- [What to produce]
Only lines containing "button" are wanted from the data below. Copy those lines.

========================================================================

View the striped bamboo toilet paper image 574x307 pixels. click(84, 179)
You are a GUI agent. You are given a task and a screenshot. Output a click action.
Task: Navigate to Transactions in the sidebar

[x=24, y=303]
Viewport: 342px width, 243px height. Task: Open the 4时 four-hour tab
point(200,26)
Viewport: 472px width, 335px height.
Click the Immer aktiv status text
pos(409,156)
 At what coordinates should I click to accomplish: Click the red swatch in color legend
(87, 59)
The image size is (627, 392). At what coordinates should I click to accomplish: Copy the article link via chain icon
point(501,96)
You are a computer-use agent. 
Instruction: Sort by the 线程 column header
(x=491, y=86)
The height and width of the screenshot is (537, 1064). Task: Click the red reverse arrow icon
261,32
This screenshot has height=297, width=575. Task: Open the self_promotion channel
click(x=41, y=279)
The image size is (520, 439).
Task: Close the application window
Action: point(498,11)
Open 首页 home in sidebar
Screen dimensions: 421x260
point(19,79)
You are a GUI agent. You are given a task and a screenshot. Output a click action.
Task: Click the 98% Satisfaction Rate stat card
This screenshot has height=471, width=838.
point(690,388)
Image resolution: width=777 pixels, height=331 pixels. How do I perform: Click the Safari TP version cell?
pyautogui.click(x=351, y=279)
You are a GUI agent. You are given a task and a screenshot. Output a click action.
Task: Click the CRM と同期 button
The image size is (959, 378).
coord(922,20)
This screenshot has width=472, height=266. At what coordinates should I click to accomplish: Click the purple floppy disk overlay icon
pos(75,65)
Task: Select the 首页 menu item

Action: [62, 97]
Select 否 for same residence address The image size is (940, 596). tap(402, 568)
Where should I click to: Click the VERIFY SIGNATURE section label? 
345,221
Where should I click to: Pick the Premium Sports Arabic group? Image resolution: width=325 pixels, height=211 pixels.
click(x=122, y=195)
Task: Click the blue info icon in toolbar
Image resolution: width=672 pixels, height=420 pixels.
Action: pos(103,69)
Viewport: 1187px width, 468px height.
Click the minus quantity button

========================================================================

- [Task response]
Task: Click the CRM と同期 button
Click the minus quantity button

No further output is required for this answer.